_What the task asks:_ All of the records below are to be copied exactly.

- Opening Delimiter -

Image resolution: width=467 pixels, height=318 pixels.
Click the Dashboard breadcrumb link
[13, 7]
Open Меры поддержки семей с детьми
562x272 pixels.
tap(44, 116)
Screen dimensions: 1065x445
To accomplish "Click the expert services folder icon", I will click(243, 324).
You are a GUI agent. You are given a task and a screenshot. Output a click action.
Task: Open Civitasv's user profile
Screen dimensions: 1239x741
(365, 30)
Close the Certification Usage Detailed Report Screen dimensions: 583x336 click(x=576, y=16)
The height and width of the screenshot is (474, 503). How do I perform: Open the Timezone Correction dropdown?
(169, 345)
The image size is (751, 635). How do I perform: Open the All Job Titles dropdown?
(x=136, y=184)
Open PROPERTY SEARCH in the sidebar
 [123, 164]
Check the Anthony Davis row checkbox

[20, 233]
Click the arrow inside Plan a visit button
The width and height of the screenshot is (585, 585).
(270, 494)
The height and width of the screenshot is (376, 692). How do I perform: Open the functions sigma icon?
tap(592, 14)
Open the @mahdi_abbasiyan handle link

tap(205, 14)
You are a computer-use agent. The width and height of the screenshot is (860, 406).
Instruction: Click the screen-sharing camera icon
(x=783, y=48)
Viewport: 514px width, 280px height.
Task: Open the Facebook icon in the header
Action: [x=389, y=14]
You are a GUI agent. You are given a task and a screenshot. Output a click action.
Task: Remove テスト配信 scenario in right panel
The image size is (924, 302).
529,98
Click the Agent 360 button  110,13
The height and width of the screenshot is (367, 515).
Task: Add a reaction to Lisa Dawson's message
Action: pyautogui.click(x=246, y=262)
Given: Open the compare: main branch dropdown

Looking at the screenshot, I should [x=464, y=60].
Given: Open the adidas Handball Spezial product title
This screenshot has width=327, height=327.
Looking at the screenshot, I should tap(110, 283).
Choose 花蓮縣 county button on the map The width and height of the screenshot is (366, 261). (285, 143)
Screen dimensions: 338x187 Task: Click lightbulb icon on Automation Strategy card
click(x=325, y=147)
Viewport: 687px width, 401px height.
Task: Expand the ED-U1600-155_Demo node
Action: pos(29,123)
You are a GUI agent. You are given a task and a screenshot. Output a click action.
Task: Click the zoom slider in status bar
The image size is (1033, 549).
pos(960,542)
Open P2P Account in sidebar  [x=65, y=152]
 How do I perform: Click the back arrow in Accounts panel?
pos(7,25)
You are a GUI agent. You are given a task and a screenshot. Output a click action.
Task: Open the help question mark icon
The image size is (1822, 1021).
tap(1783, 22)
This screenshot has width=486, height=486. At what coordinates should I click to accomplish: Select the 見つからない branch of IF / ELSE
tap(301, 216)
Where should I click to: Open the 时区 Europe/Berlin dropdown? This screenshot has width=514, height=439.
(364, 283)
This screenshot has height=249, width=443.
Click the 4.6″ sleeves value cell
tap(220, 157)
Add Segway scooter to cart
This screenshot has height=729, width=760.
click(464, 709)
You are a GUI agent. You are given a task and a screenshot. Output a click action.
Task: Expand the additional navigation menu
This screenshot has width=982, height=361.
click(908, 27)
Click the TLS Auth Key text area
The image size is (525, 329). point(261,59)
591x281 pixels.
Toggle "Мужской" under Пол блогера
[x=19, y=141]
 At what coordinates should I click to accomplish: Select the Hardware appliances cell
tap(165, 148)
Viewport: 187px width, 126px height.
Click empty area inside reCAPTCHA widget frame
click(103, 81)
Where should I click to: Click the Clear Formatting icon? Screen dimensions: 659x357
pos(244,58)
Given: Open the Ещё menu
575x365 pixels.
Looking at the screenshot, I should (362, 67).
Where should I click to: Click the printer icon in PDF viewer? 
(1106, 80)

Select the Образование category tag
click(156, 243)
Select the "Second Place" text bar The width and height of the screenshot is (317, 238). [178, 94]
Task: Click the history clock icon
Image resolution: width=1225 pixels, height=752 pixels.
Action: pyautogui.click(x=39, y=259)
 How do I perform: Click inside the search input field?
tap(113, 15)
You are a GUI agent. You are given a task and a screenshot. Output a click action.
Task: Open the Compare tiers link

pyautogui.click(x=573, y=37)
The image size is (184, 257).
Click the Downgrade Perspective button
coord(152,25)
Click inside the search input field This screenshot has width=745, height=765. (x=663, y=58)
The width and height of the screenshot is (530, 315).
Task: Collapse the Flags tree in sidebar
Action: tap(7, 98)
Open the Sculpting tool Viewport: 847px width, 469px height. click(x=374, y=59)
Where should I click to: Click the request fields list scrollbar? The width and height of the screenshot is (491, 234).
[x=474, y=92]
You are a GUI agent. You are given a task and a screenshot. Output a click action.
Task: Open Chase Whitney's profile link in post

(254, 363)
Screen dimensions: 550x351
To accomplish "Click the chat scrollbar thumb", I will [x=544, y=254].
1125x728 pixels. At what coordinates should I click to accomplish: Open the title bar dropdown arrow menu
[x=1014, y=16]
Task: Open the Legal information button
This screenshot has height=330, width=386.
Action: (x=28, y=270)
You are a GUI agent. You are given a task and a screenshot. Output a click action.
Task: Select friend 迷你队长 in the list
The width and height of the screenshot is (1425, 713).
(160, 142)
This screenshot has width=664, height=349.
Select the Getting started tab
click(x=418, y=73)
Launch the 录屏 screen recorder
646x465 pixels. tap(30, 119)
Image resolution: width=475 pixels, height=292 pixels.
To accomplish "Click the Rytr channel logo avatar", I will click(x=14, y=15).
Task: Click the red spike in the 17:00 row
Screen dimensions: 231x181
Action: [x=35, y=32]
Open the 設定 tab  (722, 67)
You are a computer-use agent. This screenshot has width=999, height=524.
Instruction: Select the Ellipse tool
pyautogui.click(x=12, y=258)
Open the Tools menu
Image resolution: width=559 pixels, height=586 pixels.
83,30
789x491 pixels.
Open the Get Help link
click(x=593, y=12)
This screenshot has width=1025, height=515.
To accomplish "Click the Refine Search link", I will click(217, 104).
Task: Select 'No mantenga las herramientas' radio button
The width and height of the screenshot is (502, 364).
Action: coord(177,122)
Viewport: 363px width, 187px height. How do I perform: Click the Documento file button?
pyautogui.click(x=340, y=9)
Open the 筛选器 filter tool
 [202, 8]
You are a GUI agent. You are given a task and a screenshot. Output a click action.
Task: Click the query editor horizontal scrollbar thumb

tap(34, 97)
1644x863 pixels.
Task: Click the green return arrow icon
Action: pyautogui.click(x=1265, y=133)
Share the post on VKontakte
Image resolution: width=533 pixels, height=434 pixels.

- Closing Delimiter -

_Response:_
Image resolution: width=467 pixels, height=318 pixels.
Click the Dashboard breadcrumb link
[13, 7]
Open Меры поддержки семей с детьми
562x272 pixels.
tap(44, 116)
Screen dimensions: 1065x445
To accomplish "Click the expert services folder icon", I will click(243, 324).
You are a GUI agent. You are given a task and a screenshot. Output a click action.
Task: Open Civitasv's user profile
Screen dimensions: 1239x741
(365, 30)
Close the Certification Usage Detailed Report Screen dimensions: 583x336 click(x=576, y=16)
The height and width of the screenshot is (474, 503). How do I perform: Open the Timezone Correction dropdown?
(169, 345)
The image size is (751, 635). How do I perform: Open the All Job Titles dropdown?
(x=136, y=184)
Open PROPERTY SEARCH in the sidebar
 [123, 164]
Check the Anthony Davis row checkbox

[20, 233]
Click the arrow inside Plan a visit button
The width and height of the screenshot is (585, 585).
(270, 494)
The height and width of the screenshot is (376, 692). How do I perform: Open the functions sigma icon?
tap(592, 14)
Open the @mahdi_abbasiyan handle link

tap(205, 14)
You are a computer-use agent. The width and height of the screenshot is (860, 406).
Instruction: Click the screen-sharing camera icon
(x=783, y=48)
Viewport: 514px width, 280px height.
Task: Open the Facebook icon in the header
Action: [x=389, y=14]
You are a GUI agent. You are given a task and a screenshot. Output a click action.
Task: Remove テスト配信 scenario in right panel
The image size is (924, 302).
529,98
Click the Agent 360 button  110,13
The height and width of the screenshot is (367, 515).
Task: Add a reaction to Lisa Dawson's message
Action: pyautogui.click(x=246, y=262)
Given: Open the compare: main branch dropdown

Looking at the screenshot, I should [x=464, y=60].
Given: Open the adidas Handball Spezial product title
This screenshot has width=327, height=327.
Looking at the screenshot, I should tap(110, 283).
Choose 花蓮縣 county button on the map The width and height of the screenshot is (366, 261). (285, 143)
Screen dimensions: 338x187 Task: Click lightbulb icon on Automation Strategy card
click(x=325, y=147)
Viewport: 687px width, 401px height.
Task: Expand the ED-U1600-155_Demo node
Action: pos(29,123)
You are a GUI agent. You are given a task and a screenshot. Output a click action.
Task: Click the zoom slider in status bar
The image size is (1033, 549).
pos(960,542)
Open P2P Account in sidebar  [x=65, y=152]
 How do I perform: Click the back arrow in Accounts panel?
pos(7,25)
You are a GUI agent. You are given a task and a screenshot. Output a click action.
Task: Open the help question mark icon
The image size is (1822, 1021).
tap(1783, 22)
This screenshot has width=486, height=486. At what coordinates should I click to accomplish: Select the 見つからない branch of IF / ELSE
tap(301, 216)
Where should I click to: Open the 时区 Europe/Berlin dropdown? This screenshot has width=514, height=439.
(364, 283)
This screenshot has height=249, width=443.
Click the 4.6″ sleeves value cell
tap(220, 157)
Add Segway scooter to cart
This screenshot has height=729, width=760.
click(464, 709)
You are a GUI agent. You are given a task and a screenshot. Output a click action.
Task: Expand the additional navigation menu
This screenshot has width=982, height=361.
click(908, 27)
Click the TLS Auth Key text area
The image size is (525, 329). point(261,59)
591x281 pixels.
Toggle "Мужской" under Пол блогера
[x=19, y=141]
 At what coordinates should I click to accomplish: Select the Hardware appliances cell
tap(165, 148)
Viewport: 187px width, 126px height.
Click empty area inside reCAPTCHA widget frame
click(103, 81)
Where should I click to: Click the Clear Formatting icon? Screen dimensions: 659x357
pos(244,58)
Given: Open the Ещё menu
575x365 pixels.
Looking at the screenshot, I should (362, 67).
Where should I click to: Click the printer icon in PDF viewer? 
(1106, 80)

Select the Образование category tag
click(156, 243)
Select the "Second Place" text bar The width and height of the screenshot is (317, 238). [178, 94]
Task: Click the history clock icon
Image resolution: width=1225 pixels, height=752 pixels.
Action: pyautogui.click(x=39, y=259)
 How do I perform: Click inside the search input field?
tap(113, 15)
You are a GUI agent. You are given a task and a screenshot. Output a click action.
Task: Open the Compare tiers link

pyautogui.click(x=573, y=37)
The image size is (184, 257).
Click the Downgrade Perspective button
coord(152,25)
Click inside the search input field This screenshot has width=745, height=765. (x=663, y=58)
The width and height of the screenshot is (530, 315).
Task: Collapse the Flags tree in sidebar
Action: tap(7, 98)
Open the Sculpting tool Viewport: 847px width, 469px height. click(x=374, y=59)
Where should I click to: Click the request fields list scrollbar? The width and height of the screenshot is (491, 234).
[x=474, y=92]
You are a GUI agent. You are given a task and a screenshot. Output a click action.
Task: Open Chase Whitney's profile link in post

(254, 363)
Screen dimensions: 550x351
To accomplish "Click the chat scrollbar thumb", I will [x=544, y=254].
1125x728 pixels. At what coordinates should I click to accomplish: Open the title bar dropdown arrow menu
[x=1014, y=16]
Task: Open the Legal information button
This screenshot has height=330, width=386.
Action: (x=28, y=270)
You are a GUI agent. You are given a task and a screenshot. Output a click action.
Task: Select friend 迷你队长 in the list
The width and height of the screenshot is (1425, 713).
(160, 142)
This screenshot has width=664, height=349.
Select the Getting started tab
click(x=418, y=73)
Launch the 录屏 screen recorder
646x465 pixels. tap(30, 119)
Image resolution: width=475 pixels, height=292 pixels.
To accomplish "Click the Rytr channel logo avatar", I will click(x=14, y=15).
Task: Click the red spike in the 17:00 row
Screen dimensions: 231x181
Action: [x=35, y=32]
Open the 設定 tab  (722, 67)
You are a computer-use agent. This screenshot has width=999, height=524.
Instruction: Select the Ellipse tool
pyautogui.click(x=12, y=258)
Open the Tools menu
Image resolution: width=559 pixels, height=586 pixels.
83,30
789x491 pixels.
Open the Get Help link
click(x=593, y=12)
This screenshot has width=1025, height=515.
To accomplish "Click the Refine Search link", I will click(217, 104).
Task: Select 'No mantenga las herramientas' radio button
The width and height of the screenshot is (502, 364).
Action: coord(177,122)
Viewport: 363px width, 187px height. How do I perform: Click the Documento file button?
pyautogui.click(x=340, y=9)
Open the 筛选器 filter tool
 [202, 8]
You are a GUI agent. You are given a task and a screenshot. Output a click action.
Task: Click the query editor horizontal scrollbar thumb

tap(34, 97)
1644x863 pixels.
Task: Click the green return arrow icon
Action: pyautogui.click(x=1265, y=133)
Share the post on VKontakte
Image resolution: width=533 pixels, height=434 pixels.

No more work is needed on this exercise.